======== Records provided
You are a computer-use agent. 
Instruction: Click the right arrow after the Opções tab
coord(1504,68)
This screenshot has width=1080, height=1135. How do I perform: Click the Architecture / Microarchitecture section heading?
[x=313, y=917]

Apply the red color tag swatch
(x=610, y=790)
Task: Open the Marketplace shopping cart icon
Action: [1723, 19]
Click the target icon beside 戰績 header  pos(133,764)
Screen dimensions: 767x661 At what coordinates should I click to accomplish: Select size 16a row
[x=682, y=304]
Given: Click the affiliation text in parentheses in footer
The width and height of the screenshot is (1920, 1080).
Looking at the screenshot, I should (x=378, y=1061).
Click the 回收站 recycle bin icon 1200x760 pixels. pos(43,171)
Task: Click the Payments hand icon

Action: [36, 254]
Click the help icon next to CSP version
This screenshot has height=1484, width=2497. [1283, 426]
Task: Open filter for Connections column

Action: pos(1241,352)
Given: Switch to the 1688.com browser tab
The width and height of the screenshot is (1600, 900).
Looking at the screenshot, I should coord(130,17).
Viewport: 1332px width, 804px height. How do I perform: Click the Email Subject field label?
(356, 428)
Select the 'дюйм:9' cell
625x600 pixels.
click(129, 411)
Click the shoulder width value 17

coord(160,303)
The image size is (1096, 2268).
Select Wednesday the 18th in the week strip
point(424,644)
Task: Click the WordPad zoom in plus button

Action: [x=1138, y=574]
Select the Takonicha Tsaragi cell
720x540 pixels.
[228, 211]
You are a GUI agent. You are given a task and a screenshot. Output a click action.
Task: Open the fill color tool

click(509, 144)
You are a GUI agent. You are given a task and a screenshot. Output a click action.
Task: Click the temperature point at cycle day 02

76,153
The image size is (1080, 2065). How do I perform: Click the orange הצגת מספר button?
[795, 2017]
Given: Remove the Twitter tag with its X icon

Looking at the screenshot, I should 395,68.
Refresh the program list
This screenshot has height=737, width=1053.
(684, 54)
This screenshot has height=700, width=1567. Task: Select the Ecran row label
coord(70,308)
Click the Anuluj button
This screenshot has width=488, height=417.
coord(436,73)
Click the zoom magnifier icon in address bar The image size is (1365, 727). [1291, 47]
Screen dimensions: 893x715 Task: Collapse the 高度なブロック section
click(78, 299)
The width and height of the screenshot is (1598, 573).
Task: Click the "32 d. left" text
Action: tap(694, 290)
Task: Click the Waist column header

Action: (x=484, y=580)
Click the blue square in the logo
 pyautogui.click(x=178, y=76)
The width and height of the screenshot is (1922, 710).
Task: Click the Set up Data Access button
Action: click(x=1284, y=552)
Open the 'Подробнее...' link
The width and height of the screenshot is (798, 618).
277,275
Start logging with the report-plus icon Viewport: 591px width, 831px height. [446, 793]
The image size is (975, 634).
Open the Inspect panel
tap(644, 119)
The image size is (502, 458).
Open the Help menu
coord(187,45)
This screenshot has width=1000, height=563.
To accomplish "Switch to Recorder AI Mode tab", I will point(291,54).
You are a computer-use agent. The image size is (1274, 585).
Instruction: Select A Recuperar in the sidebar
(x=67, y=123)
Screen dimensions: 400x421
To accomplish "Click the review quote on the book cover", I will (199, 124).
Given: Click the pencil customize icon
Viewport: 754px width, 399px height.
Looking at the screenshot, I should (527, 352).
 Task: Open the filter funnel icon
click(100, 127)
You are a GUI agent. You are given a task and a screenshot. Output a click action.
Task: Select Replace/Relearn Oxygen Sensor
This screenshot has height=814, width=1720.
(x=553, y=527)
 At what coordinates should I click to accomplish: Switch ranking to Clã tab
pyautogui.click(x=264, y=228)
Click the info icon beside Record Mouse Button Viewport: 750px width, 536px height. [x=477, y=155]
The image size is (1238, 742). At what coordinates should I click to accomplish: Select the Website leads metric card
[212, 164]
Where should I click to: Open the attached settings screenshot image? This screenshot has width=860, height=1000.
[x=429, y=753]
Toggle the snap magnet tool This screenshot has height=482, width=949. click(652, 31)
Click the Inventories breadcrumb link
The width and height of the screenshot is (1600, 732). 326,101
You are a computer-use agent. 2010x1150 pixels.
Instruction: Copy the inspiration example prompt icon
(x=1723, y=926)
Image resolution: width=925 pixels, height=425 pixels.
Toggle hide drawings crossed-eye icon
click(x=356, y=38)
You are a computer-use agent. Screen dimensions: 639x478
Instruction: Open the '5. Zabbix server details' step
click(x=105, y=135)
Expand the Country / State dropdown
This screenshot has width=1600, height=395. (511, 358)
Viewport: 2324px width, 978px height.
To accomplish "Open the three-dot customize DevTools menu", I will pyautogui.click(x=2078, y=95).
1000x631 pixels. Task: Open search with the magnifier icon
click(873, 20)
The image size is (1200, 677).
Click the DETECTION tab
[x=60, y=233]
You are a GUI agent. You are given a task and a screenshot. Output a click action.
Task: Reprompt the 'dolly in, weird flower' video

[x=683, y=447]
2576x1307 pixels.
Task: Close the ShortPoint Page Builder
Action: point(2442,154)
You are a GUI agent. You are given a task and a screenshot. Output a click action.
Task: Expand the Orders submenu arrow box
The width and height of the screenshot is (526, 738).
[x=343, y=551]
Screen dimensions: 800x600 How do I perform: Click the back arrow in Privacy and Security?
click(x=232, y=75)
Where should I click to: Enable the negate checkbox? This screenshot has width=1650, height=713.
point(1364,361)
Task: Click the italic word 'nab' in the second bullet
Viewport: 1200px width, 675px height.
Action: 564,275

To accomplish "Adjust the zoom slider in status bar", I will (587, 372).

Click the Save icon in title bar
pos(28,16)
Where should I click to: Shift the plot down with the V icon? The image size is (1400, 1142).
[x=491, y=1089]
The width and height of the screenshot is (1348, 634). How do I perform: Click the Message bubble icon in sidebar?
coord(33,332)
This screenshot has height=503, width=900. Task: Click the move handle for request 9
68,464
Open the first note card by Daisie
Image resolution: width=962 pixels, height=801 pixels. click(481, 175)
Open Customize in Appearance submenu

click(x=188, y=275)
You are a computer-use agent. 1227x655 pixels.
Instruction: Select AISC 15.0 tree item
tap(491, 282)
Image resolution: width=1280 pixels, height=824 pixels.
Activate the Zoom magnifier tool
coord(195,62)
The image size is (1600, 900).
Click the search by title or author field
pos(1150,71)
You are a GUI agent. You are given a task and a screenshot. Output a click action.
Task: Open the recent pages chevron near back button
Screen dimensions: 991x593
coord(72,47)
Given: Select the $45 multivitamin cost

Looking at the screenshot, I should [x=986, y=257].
================
Work instruction:
Your task for the entries above: copy exactly the span starting with the line with "Toggle the snap" and going on through the line with "Viewport: 2324px width, 978px height.", both lines included, and nothing else.

Output of the exercise:
Toggle the snap magnet tool This screenshot has height=482, width=949. click(652, 31)
Click the Inventories breadcrumb link
The width and height of the screenshot is (1600, 732). 326,101
You are a computer-use agent. 2010x1150 pixels.
Instruction: Copy the inspiration example prompt icon
(x=1723, y=926)
Image resolution: width=925 pixels, height=425 pixels.
Toggle hide drawings crossed-eye icon
click(x=356, y=38)
You are a computer-use agent. Screen dimensions: 639x478
Instruction: Open the '5. Zabbix server details' step
click(x=105, y=135)
Expand the Country / State dropdown
This screenshot has width=1600, height=395. (511, 358)
Viewport: 2324px width, 978px height.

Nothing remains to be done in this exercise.